Fernsehschaffende indes sind mit der Neuregelung nicht glücklich. Denn „klare Handlungsvorgaben” gibt es nur in einem Bereich: Die öffentlich-rechtlichen Sender dürfen Werbung nur vor 20 Uhr schalten, an Sonn- und Feiertagen überhaupt nicht.

Das ist nicht wirklich neu. Angetreten waren die Ländervertreter, um europäische Vorgaben auf nationaler Ebene umzusetzen. Wenn in einer Sendung in Zukunft Produkte beworben werden, muss das gekennzeichnet werden. „Beworben heißt in diesem Zusammenhang aber immer: Die Produktionsfirmen oder Sender haben für die Platzierung der Produkte Geld bekommen”, erläutert Hartmut Schultz, Pressesprecher des Verbandes Privater Rundfunk und Telemedien (VPRT). Im Umkehrschluss bleiben sogenannte kostenfreie Beistellungen auch weiterhin erlaubt. Dazu zählt zum Beispiel der Einsatz des Traumschiffes oder die Fahrzeugstaffel der Tatort-Kommissare. Sie müssen nur im Vor- und Abspann der Sendung benannt werden. „Das kann zu umfangreicheren Abspännen führen", vermutet Eva-Maria Michel, stellvertretende Intendantin und Justiziarin des WDR. Und: Man müsse aufpassen, dass die Vor- und Abspänne in Zukunft nicht selbst zu Werbeträgern werden. Verboten sind diese Beistellungen zukünftig in Nachrichten, zeitgeschichtlichen, politischen, Ratgeber- und Kindersendungen.

Ultralanger Nachspann

Der VPRT kritisiert, dass die Länder darüber hinaus Auflagen verabschiedet haben, die weit über die EU-Richtlinie hinausgehen. So sollen Produktplatzierungen – „falls zumutbar” – dem Zuschauer gegenüber auch kenntlich gemacht werden, wenn die Filme im Ausland eingekauft wurden. „Das ist wirklichkeitsfremd und im Übrigen bei den Fernsehveranstaltern falsch adressiert. Wir sollen nun für Inhalte haften, die wir weder produziert noch beauftragt haben”, erklärte VPRT-Präsident Jürgen Doetz. „Wie sollen wir wissen, ob für die Erdnussbutter, die in einer angekauften amerikanischen Serie auf dem Tisch steht, vom Hersteller gezahlt wurde?”, ergänzt Helmut Schultz. „Das ist eine ziemlich absurde Regel”, sagt auch Eva-Maria Michel. „Wir müssen schauen, wie wir praktikabel damit umgehen.”

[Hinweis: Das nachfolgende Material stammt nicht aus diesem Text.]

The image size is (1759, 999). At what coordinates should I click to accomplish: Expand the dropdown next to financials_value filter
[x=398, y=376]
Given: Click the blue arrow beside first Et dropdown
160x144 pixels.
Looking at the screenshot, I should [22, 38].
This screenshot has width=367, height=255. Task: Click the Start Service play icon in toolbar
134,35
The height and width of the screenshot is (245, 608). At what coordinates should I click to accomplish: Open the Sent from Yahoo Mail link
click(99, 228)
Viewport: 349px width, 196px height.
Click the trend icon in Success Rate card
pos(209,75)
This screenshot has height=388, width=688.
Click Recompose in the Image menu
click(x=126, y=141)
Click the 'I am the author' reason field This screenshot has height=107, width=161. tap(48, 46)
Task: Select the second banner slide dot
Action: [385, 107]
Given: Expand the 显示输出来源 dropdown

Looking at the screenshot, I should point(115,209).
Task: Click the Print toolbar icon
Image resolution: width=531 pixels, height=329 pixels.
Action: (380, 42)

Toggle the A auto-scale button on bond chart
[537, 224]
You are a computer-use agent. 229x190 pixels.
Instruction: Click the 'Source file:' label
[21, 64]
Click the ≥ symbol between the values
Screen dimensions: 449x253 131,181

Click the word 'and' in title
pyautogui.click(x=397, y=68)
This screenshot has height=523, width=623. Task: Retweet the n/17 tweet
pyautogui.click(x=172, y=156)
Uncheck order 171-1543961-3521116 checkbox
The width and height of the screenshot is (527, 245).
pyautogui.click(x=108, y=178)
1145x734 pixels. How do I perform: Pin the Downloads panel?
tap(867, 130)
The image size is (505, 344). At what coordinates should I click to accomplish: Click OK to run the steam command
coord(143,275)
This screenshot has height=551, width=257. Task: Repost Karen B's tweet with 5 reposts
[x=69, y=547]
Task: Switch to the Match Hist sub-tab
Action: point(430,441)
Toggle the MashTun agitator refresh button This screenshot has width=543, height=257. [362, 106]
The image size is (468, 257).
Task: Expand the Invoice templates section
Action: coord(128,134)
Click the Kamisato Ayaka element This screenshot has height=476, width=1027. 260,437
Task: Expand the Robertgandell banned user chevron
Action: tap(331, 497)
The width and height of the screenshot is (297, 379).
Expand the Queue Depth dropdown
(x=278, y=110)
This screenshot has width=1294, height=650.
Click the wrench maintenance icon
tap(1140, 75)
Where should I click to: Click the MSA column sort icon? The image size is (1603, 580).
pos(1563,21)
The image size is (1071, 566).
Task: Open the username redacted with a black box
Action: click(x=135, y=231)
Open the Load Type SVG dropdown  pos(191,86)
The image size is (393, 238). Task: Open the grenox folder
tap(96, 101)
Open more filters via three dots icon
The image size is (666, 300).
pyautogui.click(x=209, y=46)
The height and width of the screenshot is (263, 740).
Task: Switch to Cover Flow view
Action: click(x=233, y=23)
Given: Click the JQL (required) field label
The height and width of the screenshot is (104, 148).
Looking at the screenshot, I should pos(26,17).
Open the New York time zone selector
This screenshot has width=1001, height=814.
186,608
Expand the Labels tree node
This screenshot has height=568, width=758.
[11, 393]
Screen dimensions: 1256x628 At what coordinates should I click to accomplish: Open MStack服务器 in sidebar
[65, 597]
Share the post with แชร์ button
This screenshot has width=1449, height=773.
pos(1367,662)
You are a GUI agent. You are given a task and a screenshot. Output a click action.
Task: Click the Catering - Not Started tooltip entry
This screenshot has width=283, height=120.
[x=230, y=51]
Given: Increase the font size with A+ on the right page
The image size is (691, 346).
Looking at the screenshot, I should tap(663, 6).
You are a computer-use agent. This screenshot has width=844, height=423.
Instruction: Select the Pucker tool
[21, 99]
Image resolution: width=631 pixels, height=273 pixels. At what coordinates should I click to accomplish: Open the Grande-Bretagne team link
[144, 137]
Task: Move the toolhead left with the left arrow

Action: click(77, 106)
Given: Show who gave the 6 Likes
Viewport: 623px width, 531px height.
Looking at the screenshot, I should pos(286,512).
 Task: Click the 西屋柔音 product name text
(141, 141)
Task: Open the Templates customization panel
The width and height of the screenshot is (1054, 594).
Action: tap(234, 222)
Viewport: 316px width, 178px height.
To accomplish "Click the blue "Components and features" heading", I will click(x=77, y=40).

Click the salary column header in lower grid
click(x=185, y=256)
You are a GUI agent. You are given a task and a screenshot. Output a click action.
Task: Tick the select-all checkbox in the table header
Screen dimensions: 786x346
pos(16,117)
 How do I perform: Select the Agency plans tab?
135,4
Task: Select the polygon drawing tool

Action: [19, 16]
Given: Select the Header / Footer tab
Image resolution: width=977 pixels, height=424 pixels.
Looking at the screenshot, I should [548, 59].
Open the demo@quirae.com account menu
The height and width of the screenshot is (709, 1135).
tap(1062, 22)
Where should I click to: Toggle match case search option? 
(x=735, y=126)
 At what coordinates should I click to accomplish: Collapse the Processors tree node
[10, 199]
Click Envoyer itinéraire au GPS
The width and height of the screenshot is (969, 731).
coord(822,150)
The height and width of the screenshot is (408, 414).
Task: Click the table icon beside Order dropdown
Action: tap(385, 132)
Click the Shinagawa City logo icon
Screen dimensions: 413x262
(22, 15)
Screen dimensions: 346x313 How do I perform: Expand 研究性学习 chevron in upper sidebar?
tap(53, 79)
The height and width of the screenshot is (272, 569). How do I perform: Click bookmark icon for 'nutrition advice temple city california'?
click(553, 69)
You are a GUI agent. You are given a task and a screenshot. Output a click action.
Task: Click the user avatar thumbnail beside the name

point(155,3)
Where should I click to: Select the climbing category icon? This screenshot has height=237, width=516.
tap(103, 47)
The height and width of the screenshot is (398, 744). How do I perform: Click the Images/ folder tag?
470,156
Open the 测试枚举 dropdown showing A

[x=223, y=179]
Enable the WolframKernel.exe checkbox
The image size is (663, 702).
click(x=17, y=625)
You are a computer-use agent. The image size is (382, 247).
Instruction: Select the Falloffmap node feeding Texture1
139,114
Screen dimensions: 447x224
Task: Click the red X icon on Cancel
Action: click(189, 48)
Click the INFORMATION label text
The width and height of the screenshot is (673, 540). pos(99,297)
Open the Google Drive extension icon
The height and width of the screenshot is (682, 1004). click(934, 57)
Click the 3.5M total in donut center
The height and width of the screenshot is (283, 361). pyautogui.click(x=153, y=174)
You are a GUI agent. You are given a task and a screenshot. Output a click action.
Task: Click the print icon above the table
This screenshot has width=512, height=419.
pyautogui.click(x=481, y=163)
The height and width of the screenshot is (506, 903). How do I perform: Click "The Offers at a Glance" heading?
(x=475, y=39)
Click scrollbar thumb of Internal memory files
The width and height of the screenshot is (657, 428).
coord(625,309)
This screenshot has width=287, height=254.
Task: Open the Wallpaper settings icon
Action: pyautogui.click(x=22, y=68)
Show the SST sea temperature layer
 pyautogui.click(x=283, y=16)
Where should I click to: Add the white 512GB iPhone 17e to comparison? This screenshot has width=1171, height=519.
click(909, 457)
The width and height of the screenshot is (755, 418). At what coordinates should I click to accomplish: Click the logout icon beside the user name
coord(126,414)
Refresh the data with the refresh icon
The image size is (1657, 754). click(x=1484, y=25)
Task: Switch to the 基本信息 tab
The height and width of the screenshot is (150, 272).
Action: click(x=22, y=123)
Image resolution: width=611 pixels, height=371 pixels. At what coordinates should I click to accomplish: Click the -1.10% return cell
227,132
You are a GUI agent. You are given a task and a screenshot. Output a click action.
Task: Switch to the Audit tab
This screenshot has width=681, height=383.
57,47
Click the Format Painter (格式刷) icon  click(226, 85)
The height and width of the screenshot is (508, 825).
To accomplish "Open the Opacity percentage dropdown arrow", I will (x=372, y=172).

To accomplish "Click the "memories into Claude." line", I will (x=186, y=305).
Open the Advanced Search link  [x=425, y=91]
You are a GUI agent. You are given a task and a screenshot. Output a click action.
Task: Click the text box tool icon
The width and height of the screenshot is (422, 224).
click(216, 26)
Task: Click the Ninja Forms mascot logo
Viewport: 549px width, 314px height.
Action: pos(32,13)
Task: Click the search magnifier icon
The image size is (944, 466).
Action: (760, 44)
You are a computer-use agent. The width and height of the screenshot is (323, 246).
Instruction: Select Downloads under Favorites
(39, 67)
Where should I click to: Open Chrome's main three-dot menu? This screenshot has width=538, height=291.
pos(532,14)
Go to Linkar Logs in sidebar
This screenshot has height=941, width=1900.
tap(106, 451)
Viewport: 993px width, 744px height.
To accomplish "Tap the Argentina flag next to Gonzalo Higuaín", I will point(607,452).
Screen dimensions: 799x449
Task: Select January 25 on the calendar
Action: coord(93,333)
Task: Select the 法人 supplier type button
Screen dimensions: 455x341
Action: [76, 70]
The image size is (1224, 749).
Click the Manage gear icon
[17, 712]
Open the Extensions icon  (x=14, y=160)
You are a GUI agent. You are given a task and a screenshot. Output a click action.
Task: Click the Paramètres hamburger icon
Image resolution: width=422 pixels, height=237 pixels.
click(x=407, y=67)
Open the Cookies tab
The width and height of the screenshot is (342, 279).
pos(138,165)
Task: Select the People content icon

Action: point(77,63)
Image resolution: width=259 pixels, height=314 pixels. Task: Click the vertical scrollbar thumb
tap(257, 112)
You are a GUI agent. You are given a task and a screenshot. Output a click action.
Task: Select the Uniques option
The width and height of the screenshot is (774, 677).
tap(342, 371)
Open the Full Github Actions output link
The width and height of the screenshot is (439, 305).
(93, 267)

Als nicht leistbar, schätzt der medienpolitische Sprecher der Grünen im NRW-Landtag die Aufgabe ein. „Ich weiß überhaupt nicht, warum diese Regelung in den Rundfunkänderungsstaatsvertrag aufgenommen wurde. Das mögen sich die Zuschauer auch fragen, die demnächst mit ultralangen Nachspännen oder kurzen Werbeeinblendungen bombadiert werden. Laut einer Umfrage des Mediendienstes „Quotenmeter.de” haben 62 Prozent nichts gegen Schleichwerbung im TV.

Zeitgleich verständigten sich die Länderchefs auf einen Zeitplan für die Umstrukturierung der Fernsehgebühren. Auf der Ministerpräsidentenkonferenz im Juni 2010 soll eine Entscheidung – in der Diskussion ist eine pauschale Haushaltsgebühr – fallen.